欧州勢に大勝のハリルJとボコボコに負けた韓国。その差に思う一抹の不安

  • 杉山茂樹●文 text by Sugiyama Shigeki 藤田真郷●写真 photo by Fujita Masato

 そんな成功体験がある国とない国の差を、1-6と7-2の関係に見るような気がする。日本に求められているのは、簡単には勝ちにくい設定の中での試合だ。楽勝は進歩どころか退化を招く。

 その楽勝劇も、ラッキーが大きく関与していた。真横からの映像を見ていないのでなんとも言えないが、岡崎慎司の先制ヘッドは、オフサイドを取られていても不思議のない、まさにホームタウンディシジョンだった。あれがノーゴールだったら、そして前半22分、ブルガリアFWディミタル・ランゲロフのヘディングシュートが川島永嗣の好セーブに阻まれなかったら、試合はもっと接近したスコアになっていただろう。

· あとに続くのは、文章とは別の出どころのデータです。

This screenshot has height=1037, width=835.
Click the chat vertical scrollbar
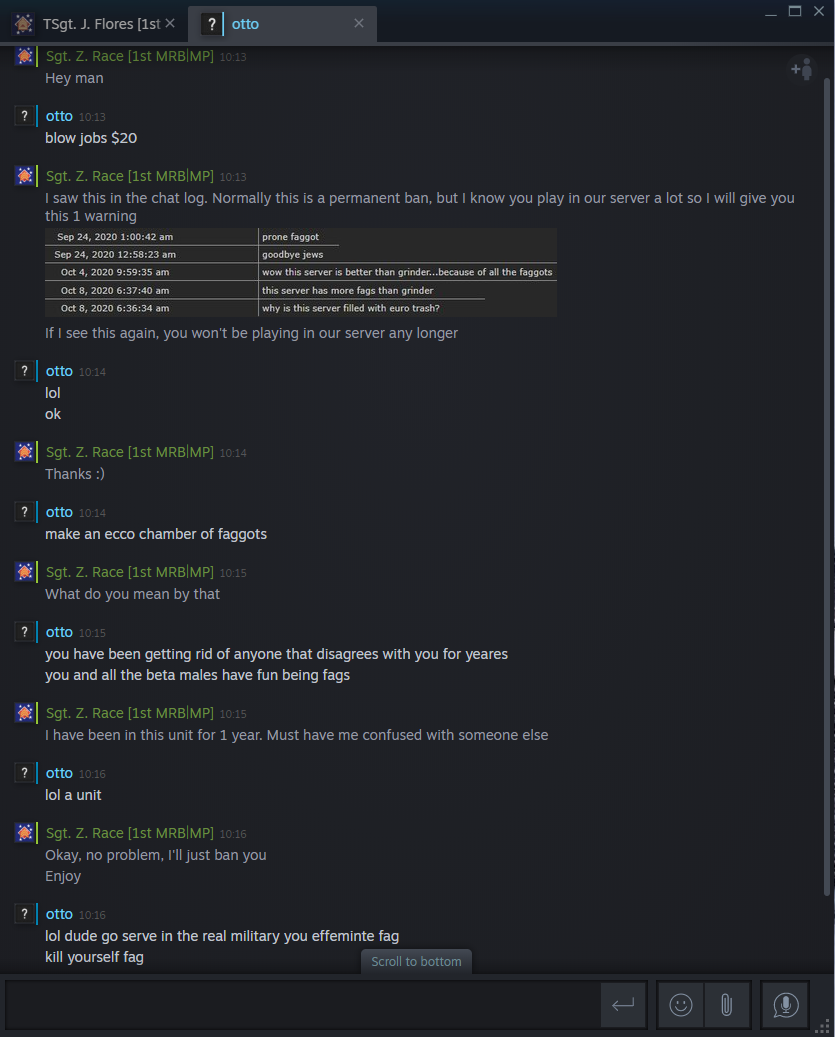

 そこで岡崎にラストパスを送った柏木陽介は、香川真司が挙げた続く2点目のゴールにも、サイドチェンジという役割で絡んでいた。貢献度大。ハリルホジッチが6人の交代カードを切るなかで、中盤より前で唯一フルタイム出場を果たす姿に、監督の好印象を見た気がする。

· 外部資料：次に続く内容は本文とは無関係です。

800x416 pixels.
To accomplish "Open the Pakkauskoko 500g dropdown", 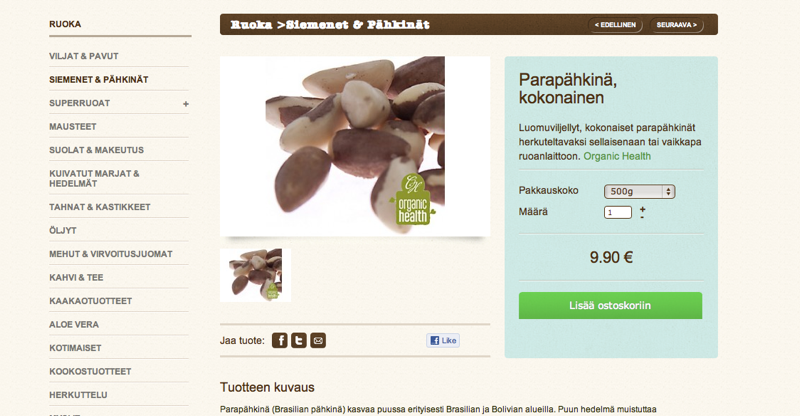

 だが彼は一方で、試合が7-0ではなく、荒れ気味の7-2になった原因にも絡んでいた。ブルガリアは平常心でちゃんと戦えば、それなりに強い、潜在能力の高いチームだ。この試合でも、とりわけその攻撃的な魅力を随所にのぞかせていた。柏木が頼りなく見えたのはその時だ。相手ボール時の対応に、ひ弱さが出た。反応もポジショニングもいまひとつだった。